Rows on where targets appear
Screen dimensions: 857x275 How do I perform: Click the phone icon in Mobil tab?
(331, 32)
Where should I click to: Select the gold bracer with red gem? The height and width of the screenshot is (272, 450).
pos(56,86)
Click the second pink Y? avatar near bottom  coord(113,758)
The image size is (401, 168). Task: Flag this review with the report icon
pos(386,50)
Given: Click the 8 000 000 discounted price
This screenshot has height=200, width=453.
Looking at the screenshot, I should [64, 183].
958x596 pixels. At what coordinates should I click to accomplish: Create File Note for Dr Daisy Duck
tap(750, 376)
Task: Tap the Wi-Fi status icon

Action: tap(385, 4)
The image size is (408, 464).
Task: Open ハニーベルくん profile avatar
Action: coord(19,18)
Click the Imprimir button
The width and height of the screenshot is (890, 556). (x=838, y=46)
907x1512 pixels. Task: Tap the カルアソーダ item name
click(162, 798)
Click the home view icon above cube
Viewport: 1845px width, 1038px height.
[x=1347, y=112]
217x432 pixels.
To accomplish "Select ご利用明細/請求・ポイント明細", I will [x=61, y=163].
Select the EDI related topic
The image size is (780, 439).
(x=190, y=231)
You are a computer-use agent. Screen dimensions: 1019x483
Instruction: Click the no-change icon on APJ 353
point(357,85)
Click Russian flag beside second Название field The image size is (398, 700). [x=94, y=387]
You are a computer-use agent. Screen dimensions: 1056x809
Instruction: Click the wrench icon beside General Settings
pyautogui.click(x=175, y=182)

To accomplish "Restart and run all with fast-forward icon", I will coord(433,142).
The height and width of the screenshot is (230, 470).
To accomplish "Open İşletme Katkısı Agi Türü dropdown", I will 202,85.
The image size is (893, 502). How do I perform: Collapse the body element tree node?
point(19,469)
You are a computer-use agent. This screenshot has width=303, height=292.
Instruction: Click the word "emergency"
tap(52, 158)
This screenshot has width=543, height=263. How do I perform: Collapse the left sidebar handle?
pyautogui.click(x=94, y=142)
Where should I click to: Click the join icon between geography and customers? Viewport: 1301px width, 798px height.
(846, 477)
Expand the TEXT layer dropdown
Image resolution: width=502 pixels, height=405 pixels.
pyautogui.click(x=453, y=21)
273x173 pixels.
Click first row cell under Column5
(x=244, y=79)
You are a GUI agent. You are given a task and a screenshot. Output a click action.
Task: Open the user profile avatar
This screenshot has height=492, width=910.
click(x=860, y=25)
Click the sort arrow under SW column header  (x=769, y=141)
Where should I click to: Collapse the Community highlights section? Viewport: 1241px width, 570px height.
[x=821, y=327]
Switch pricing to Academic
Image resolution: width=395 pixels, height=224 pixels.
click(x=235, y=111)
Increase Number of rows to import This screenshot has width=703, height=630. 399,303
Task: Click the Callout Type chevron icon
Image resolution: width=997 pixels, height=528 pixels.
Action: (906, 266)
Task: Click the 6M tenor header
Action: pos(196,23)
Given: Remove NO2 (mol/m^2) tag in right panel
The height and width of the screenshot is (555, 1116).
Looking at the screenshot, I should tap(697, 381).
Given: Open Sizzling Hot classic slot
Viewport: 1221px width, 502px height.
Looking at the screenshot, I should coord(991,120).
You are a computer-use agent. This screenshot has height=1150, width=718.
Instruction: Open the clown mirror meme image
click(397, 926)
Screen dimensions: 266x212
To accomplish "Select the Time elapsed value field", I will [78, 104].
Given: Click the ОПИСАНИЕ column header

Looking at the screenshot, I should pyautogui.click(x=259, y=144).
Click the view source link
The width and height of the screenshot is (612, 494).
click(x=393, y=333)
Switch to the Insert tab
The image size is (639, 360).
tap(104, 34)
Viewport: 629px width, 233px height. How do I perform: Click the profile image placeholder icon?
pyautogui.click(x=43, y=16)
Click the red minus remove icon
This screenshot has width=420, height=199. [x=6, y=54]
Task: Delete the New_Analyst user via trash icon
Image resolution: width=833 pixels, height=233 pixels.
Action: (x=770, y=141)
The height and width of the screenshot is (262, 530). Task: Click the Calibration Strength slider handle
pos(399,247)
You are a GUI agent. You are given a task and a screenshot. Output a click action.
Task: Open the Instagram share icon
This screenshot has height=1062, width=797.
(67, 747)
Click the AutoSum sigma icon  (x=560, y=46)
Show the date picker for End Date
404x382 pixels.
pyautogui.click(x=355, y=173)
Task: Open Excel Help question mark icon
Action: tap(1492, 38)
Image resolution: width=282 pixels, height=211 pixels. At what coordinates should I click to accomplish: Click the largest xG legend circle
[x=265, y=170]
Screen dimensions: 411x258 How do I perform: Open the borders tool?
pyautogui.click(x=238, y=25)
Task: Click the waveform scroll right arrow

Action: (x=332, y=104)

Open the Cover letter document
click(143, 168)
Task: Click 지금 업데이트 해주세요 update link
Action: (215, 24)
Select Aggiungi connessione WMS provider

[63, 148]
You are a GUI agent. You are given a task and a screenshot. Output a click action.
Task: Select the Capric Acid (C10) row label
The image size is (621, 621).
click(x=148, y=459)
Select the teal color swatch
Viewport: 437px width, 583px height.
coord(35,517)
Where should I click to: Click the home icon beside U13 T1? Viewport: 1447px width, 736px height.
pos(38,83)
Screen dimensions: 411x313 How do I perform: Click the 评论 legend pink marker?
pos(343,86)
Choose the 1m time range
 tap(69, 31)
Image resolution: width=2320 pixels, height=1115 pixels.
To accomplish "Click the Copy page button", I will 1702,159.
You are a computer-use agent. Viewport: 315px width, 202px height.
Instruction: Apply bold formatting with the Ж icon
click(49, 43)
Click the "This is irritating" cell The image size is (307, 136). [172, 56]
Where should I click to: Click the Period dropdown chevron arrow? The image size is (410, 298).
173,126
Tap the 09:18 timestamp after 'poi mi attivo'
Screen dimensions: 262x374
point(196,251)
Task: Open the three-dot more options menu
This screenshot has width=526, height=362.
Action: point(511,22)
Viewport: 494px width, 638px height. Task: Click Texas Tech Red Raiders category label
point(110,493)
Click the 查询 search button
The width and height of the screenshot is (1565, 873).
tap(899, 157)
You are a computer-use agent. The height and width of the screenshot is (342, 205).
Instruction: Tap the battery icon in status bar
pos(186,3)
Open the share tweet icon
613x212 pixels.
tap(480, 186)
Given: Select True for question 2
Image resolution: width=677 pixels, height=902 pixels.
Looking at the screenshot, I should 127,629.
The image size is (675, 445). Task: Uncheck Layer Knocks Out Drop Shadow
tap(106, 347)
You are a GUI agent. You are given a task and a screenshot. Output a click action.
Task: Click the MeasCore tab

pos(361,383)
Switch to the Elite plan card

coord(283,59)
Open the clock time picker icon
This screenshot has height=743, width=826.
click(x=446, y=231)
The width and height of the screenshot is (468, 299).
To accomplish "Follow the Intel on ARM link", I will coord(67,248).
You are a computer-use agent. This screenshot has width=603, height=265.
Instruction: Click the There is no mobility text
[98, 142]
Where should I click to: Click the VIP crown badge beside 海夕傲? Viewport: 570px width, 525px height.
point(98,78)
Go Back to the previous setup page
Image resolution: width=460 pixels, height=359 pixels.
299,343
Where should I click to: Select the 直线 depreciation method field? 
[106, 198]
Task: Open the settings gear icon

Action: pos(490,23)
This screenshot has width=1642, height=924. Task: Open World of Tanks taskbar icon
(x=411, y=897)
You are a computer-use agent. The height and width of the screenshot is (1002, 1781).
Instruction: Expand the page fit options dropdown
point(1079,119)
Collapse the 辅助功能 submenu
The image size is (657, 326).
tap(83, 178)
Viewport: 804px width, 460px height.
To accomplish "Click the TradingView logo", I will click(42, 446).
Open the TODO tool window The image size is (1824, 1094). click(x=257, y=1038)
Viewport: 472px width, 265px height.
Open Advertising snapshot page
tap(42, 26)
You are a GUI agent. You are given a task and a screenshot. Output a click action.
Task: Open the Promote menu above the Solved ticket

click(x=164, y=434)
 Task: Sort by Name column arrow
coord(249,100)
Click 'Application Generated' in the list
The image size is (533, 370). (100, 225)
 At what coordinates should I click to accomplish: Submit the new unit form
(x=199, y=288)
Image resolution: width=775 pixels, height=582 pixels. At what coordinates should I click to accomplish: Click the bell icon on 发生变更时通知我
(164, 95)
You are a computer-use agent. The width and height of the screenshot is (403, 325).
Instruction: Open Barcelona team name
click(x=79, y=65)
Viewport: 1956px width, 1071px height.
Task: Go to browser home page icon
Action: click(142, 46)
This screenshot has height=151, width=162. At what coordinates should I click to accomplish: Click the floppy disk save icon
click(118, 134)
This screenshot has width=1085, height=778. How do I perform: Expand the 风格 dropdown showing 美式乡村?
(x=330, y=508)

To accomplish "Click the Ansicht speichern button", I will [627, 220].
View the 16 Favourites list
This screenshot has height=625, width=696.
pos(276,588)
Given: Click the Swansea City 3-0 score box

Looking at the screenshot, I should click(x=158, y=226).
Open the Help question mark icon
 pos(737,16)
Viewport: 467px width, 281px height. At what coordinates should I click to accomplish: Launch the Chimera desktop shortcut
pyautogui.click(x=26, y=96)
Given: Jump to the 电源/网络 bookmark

▶ _Problem details_:
Copy out the lines of the material word for word, from the line containing "Screen dimensions: 411x313" up to and including the line containing "Action: point(511,22)".

▶ _Exercise solution_:
Screen dimensions: 411x313 How do I perform: Click the 评论 legend pink marker?
pos(343,86)
Choose the 1m time range
 tap(69, 31)
Image resolution: width=2320 pixels, height=1115 pixels.
To accomplish "Click the Copy page button", I will 1702,159.
You are a computer-use agent. Viewport: 315px width, 202px height.
Instruction: Apply bold formatting with the Ж icon
click(49, 43)
Click the "This is irritating" cell The image size is (307, 136). [172, 56]
Where should I click to: Click the Period dropdown chevron arrow? The image size is (410, 298).
173,126
Tap the 09:18 timestamp after 'poi mi attivo'
Screen dimensions: 262x374
point(196,251)
Task: Open the three-dot more options menu
This screenshot has width=526, height=362.
Action: point(511,22)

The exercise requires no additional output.